Not off the top of my head... I am going to have to punt that...
pretty much every site I have run with since 2.6.1 has gone to netapps
for NFS servers so I havent done much with it. I normally check to see
if I can get iostat/nfsstat/sar running at 10->60 second intervals and
collect that data to see what might be the problem. Sometimes it can
be that the switch/router doesn't like the packets. Sometimes its that
the buffer size for a packet needs to be increased.

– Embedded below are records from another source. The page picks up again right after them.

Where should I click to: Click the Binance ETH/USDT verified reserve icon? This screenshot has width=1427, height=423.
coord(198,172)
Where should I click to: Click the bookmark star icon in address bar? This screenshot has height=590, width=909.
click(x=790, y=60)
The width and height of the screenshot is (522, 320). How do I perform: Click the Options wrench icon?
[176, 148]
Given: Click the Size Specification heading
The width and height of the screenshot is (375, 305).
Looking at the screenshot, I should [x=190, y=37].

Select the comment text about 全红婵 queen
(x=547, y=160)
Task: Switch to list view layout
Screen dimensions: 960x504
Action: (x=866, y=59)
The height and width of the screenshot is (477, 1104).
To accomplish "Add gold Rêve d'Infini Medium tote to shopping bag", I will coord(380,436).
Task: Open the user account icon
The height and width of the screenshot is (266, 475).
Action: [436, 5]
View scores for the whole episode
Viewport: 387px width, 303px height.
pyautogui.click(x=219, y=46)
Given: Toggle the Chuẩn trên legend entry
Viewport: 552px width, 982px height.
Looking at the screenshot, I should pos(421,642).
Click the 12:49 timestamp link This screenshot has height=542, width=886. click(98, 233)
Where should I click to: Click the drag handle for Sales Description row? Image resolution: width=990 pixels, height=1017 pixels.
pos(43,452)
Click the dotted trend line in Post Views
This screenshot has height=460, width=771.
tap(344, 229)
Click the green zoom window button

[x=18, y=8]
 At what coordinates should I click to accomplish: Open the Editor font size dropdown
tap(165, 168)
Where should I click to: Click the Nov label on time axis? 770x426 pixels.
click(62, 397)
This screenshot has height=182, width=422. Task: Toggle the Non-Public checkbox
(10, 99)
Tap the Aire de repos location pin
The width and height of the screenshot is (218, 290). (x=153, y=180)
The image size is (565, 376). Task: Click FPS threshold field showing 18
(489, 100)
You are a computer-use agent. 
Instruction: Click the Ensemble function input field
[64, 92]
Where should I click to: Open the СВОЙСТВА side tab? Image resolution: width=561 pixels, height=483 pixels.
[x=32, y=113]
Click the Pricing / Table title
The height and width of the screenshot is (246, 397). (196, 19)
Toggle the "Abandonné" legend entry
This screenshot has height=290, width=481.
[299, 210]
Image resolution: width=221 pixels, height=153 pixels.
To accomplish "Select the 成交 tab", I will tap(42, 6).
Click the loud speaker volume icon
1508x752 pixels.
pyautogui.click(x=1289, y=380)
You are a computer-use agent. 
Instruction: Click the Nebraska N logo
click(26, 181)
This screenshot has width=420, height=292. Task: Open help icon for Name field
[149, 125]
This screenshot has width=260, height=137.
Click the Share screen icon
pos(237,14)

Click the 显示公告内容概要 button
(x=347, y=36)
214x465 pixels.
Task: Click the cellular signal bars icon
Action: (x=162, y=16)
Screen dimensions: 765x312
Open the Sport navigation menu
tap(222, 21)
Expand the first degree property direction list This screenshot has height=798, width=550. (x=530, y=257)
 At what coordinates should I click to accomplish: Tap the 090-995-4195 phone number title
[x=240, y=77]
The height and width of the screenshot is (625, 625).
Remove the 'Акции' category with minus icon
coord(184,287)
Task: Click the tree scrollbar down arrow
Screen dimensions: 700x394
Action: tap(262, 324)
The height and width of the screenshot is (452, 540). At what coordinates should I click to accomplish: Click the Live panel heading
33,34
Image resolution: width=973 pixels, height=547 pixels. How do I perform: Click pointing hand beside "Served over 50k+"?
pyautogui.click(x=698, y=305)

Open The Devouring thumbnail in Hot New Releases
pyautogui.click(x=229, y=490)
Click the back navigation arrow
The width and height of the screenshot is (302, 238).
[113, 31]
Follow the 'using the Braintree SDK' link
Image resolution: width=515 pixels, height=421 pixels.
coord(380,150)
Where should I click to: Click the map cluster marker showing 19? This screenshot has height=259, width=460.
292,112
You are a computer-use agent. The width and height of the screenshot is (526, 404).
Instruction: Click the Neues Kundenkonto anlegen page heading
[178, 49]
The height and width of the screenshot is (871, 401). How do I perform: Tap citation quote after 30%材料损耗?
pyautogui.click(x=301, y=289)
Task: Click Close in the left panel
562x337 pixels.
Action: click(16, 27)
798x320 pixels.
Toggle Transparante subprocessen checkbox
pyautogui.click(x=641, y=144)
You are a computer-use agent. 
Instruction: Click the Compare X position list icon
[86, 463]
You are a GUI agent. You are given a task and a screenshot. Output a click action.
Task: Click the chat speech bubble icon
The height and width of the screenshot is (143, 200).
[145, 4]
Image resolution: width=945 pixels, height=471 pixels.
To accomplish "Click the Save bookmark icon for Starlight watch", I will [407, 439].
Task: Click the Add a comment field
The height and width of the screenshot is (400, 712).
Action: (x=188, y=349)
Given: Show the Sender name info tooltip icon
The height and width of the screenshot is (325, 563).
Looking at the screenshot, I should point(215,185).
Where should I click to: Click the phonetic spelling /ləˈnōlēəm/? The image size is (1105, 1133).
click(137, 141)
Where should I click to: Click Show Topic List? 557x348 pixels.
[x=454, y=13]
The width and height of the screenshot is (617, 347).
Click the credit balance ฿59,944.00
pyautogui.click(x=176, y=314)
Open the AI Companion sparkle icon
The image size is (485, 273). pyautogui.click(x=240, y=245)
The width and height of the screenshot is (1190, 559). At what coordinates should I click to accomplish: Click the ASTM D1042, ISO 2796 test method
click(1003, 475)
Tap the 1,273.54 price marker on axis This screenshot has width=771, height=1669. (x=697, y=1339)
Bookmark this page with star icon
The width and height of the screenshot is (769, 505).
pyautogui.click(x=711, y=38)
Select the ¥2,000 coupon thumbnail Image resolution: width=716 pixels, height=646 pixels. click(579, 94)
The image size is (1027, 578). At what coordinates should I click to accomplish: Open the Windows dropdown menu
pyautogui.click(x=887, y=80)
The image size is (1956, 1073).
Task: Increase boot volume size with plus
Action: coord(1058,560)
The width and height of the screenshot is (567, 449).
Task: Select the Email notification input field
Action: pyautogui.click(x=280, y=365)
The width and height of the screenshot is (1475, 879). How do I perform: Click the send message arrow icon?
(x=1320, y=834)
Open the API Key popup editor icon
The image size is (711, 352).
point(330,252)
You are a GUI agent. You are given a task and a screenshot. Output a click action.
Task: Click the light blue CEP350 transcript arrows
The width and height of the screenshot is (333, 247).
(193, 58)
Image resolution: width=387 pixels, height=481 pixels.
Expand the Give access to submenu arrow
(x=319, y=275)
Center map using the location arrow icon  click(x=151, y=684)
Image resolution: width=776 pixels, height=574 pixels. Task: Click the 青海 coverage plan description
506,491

http://www.ibm.com/developerworks/linux/library/l-tune-lamp-1/

I would usually start on the NFS lists and see if they can help out on this.

>
> |> 2) If I do need more daemons, how do I determine
> |>   how much memory I need?  What is the limit on
> |>   the number of daemons?
> |
> |Well the big issue may not be memory at that point but 32bit versus
> |64bit. The box might run out of possible allocations at 4GB of ram as
> |that is as much one process can map to. I am guessing that each nfsd
> |is allocating potential memory it can use for readahead and is running
> |out of what it can set-aside for a buffer.
>
> It's all 64 bit hardware and the 64 bit distro.
>

Darn.. there goes the simple answer.

-- 
Stephen J Smoogen. -- BSD/GNU/Linux
How far that little candle throws his beams! So shines a good deed
in a naughty world. = Shakespeare. "The Merchant of Venice"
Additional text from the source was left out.